Children with short stature, slowed linear growth velocity, and delayed skeletal maturation may secrete growth hormone (GH) normally in response to provocative stimuli but may also have spontaneous undersecretion of GH. Orally administered clonidine, an alpha 2-adrenergic agonist, is a potent acute stimulator of growth hormone releasing hormone-mediated pituitary GH release. We performed a double-blind, placebo-controlled crossover study of nightly oral clonidine therapy (0.1 mg/m2) in 10 short, slowly growing, non-GH-deficient (stimulated GH level > 15 micrograms/L) prepubertal boys (range, 6.1 to 12.2 years; mean height standard deviation score, -2.3 +/- 0.4). Results of 6 months of clonidine therapy were compared with the results of 6 months of placebo therapy; GH responsiveness was subsequently assessed in 7 of 10 patients. Growth velocity (4.9 +/- 0.6 cm/yr baseline) was not improved by clonidine (4.6 +/- 1.2 cm/yr) or placebo (5.2 +/- 1.2 cm/yr), but it increased (p < 0.001) with GH therapy (8.2 +/- 1.3 cm/yr). Clonidine therapy similarly did not significantly affect plasma levels of insulin-like growth factor I or bone age maturation.

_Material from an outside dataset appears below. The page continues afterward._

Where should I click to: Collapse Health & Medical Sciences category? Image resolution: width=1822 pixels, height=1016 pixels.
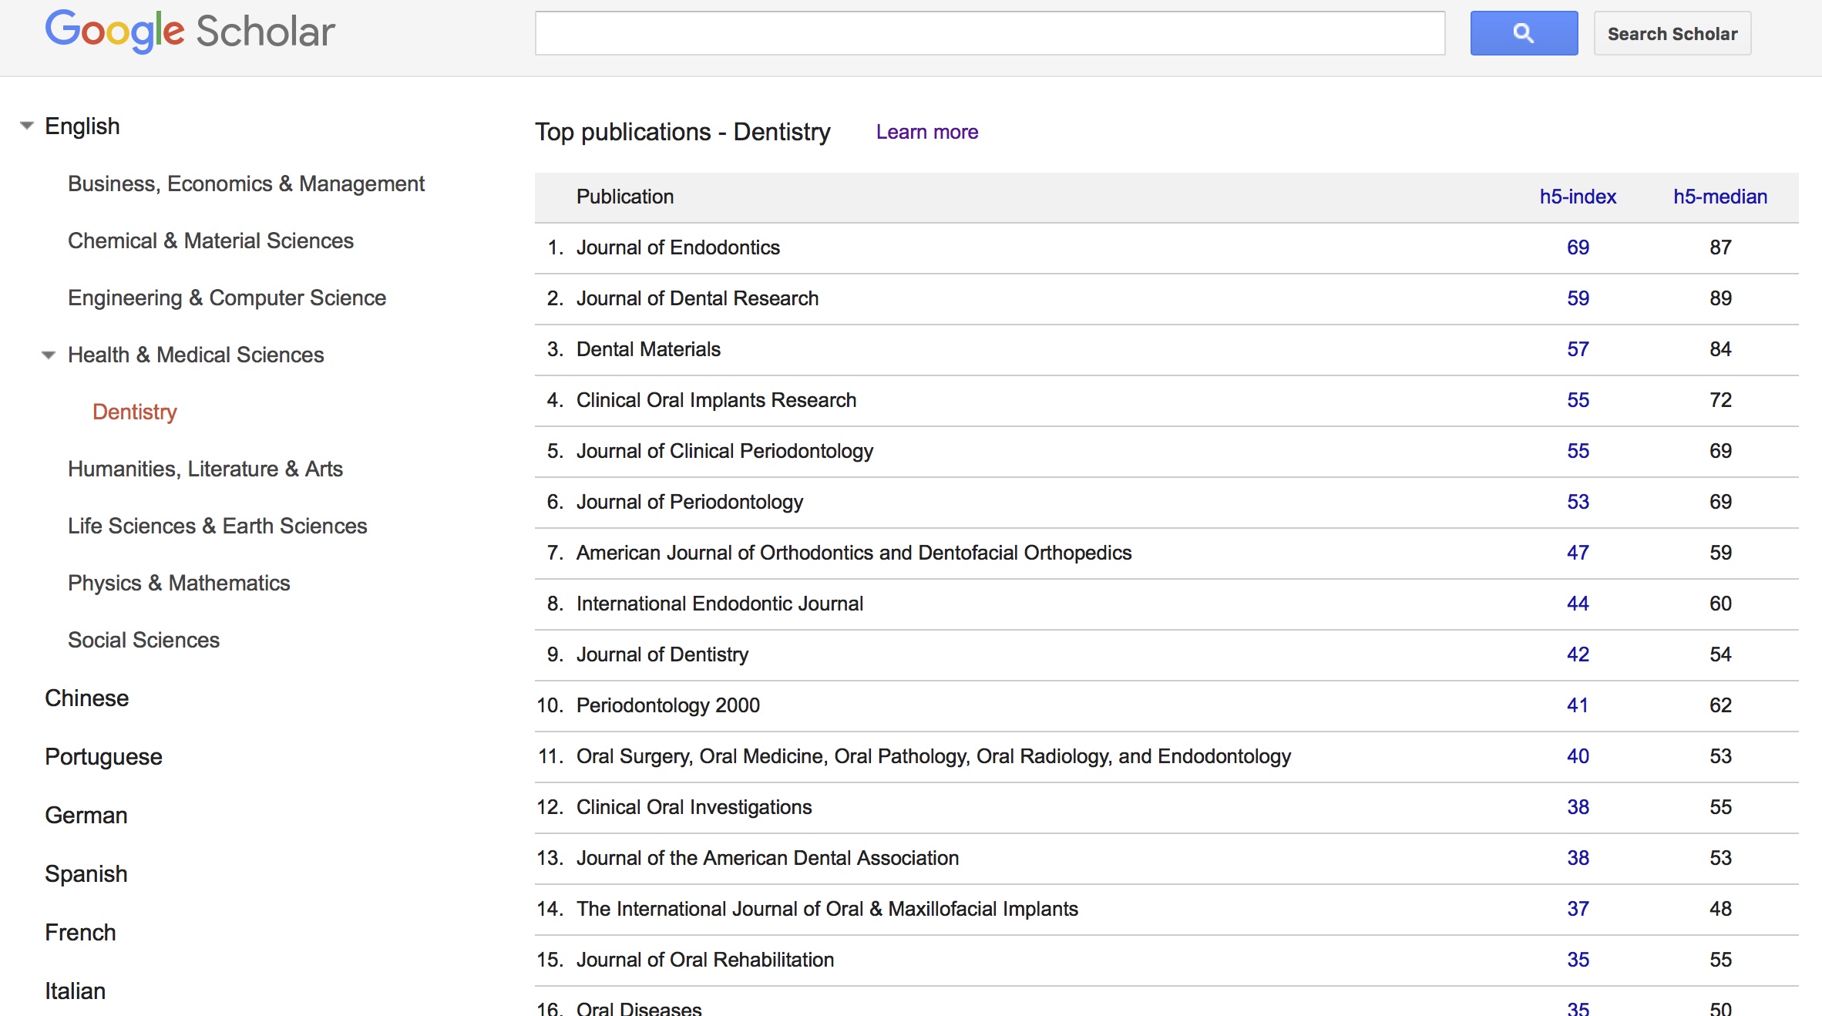[x=49, y=355]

Diminution in clonidine-stimulated peak GH levels was not observed after long-term oral clonidine therapy. Thus, in contrast to previous non-placebo-controlled studies, nightly clonidine therapy did not increase growth velocity or plasma insulin-like growth factor I levels. Subsequent acceleration in growth velocity during GH therapy suggests that a proposed increase in clonidine-induced endogenous GH secretion does not result in an effective growth-promoting stimulus.